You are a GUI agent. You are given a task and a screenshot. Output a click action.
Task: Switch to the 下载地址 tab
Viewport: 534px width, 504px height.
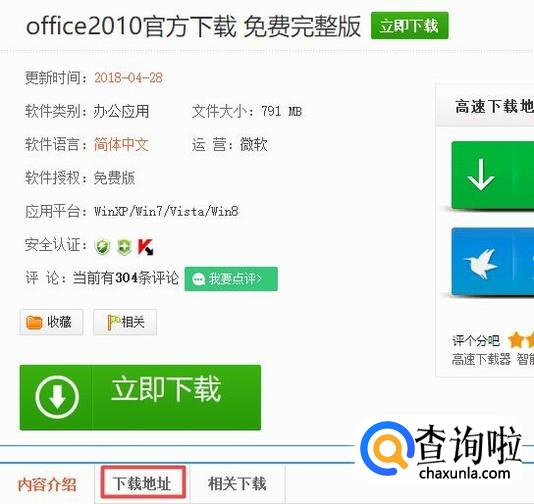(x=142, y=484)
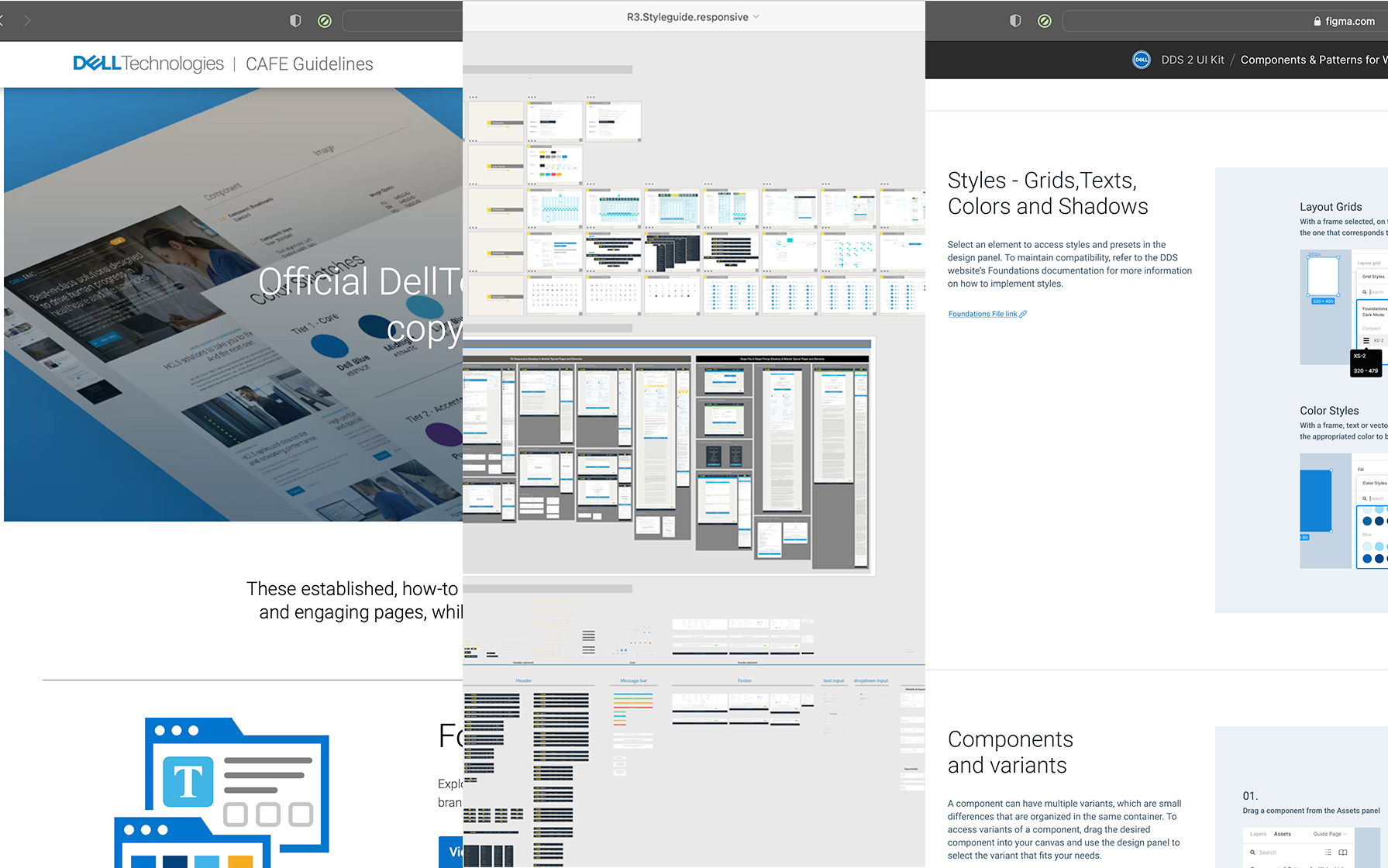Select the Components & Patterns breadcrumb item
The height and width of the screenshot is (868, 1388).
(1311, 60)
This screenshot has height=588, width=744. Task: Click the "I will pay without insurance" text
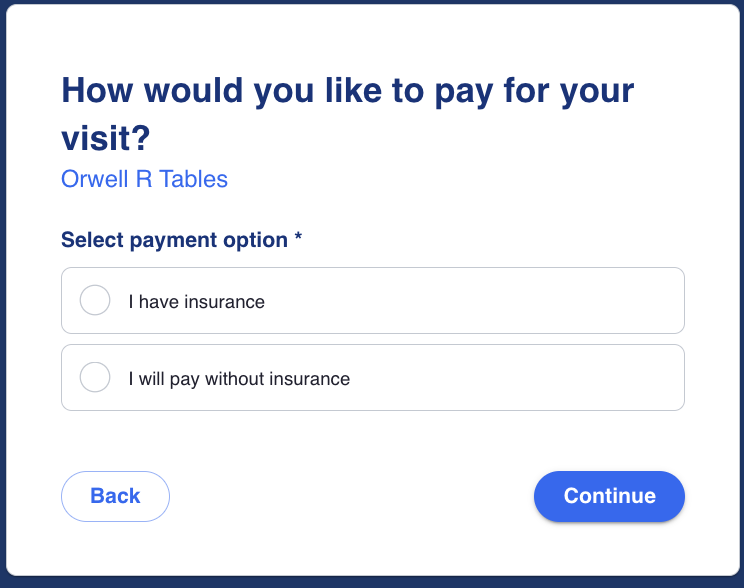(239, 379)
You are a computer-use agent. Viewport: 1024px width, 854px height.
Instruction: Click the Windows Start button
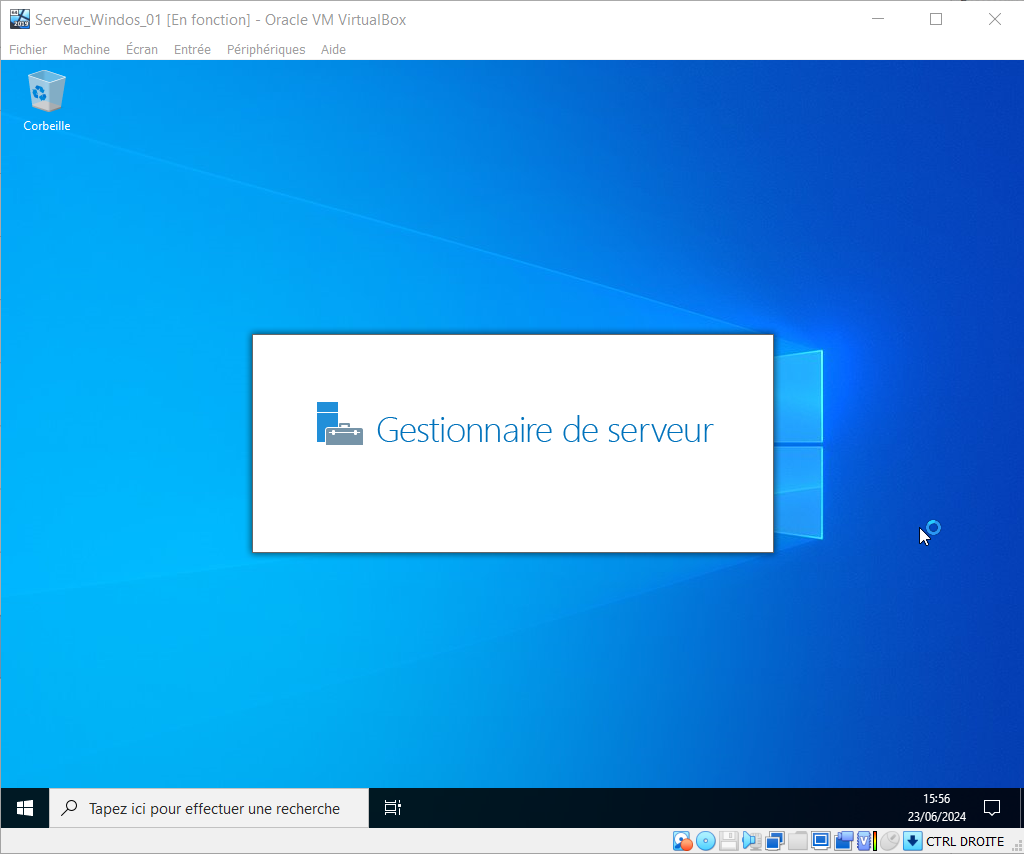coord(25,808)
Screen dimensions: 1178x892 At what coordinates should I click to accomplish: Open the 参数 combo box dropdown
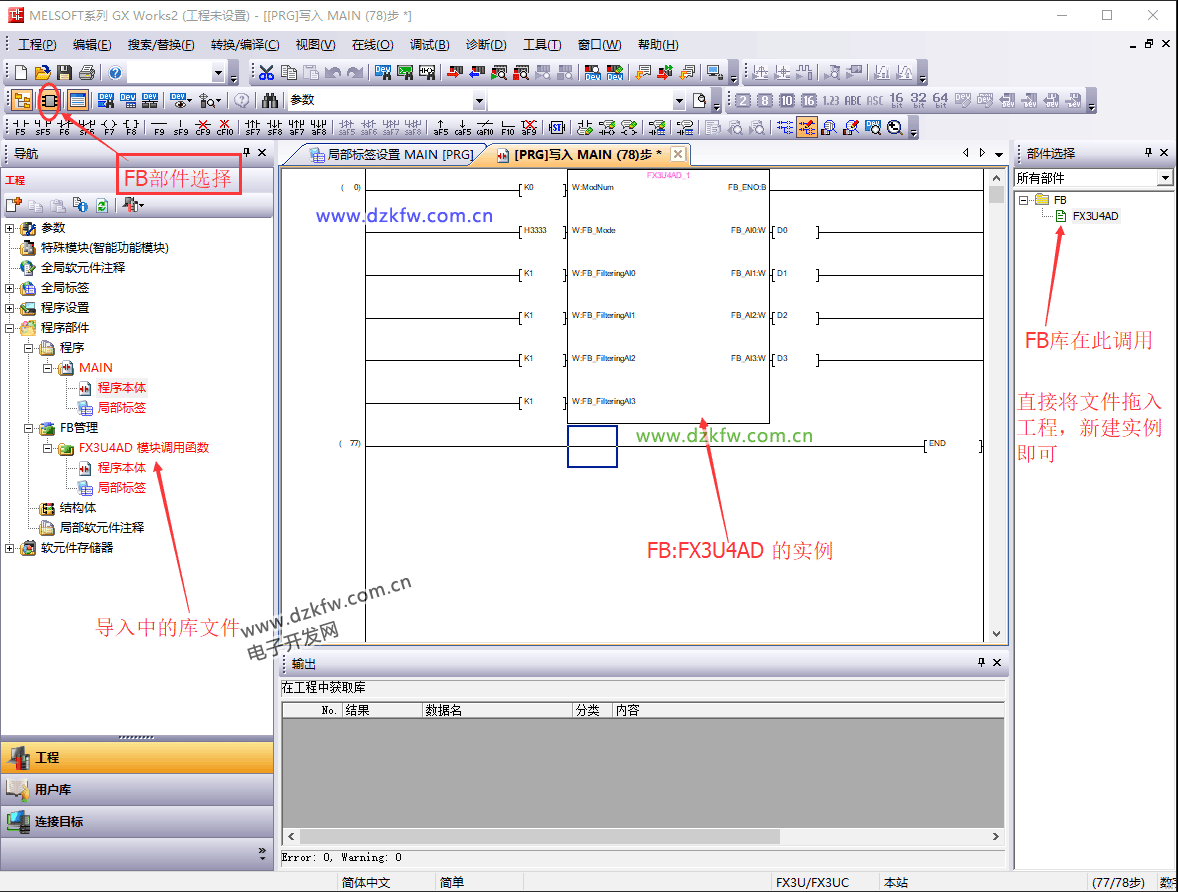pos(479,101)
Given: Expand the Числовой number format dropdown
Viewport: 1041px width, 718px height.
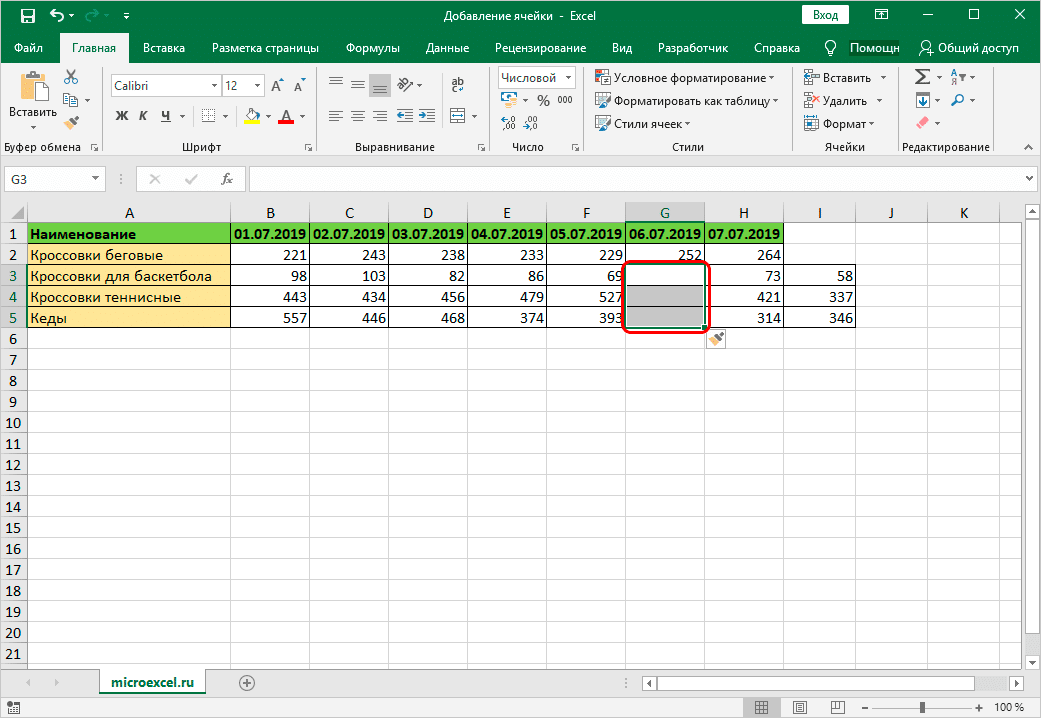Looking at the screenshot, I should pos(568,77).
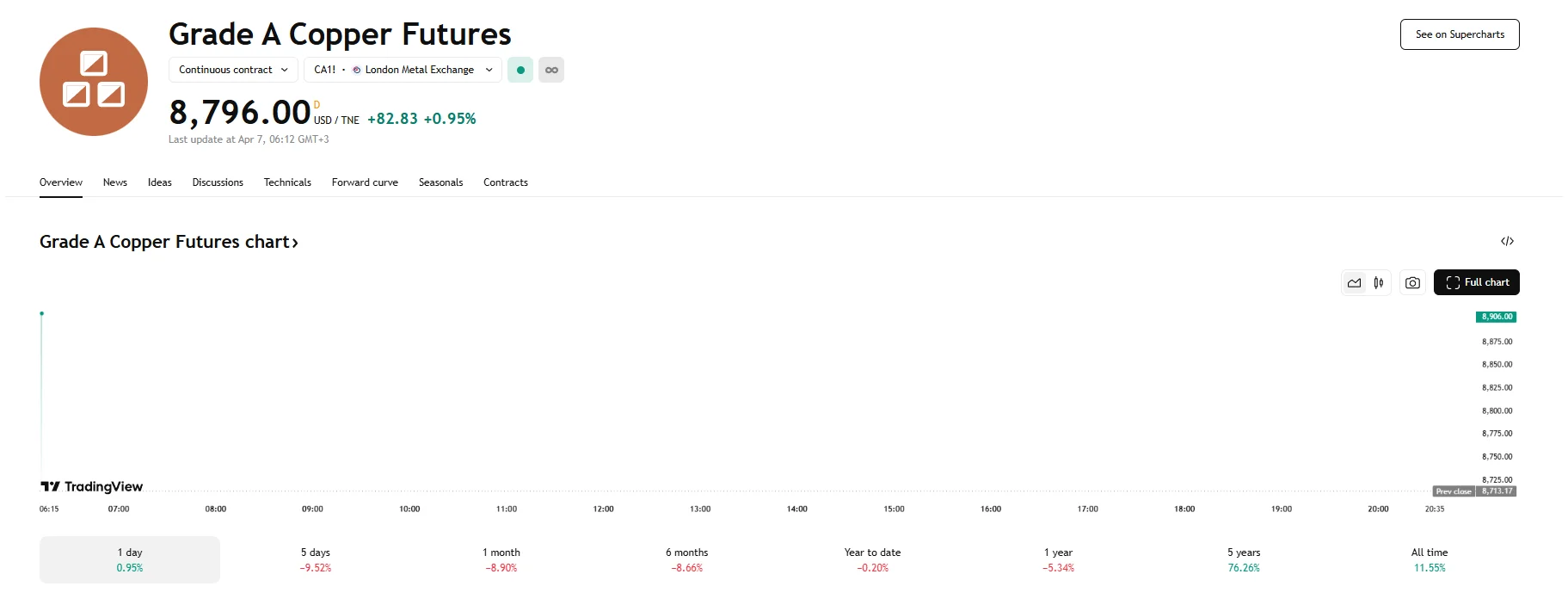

——————————

Task instructions
Every record must be set down again exactly; pictures do not belong in the copy.

Written answer
You are a GUI agent. You are given a task and a screenshot. Output a click action.
Task: Switch to the 下载地址 tab
Viewport: 534px width, 504px height.
(x=142, y=484)
Select the Components & Patterns breadcrumb item
The height and width of the screenshot is (868, 1388).
(1311, 60)
This screenshot has height=588, width=744. Task: Click the "I will pay without insurance" text
(239, 379)
You are a computer-use agent. Viewport: 1024px width, 854px height.
Instruction: Click the Windows Start button
coord(25,808)
Screen dimensions: 1178x892 At what coordinates should I click to accomplish: Open the 参数 combo box dropdown
pos(479,101)
Given: Expand the Числовой number format dropdown
Viewport: 1041px width, 718px height.
Looking at the screenshot, I should pos(568,77).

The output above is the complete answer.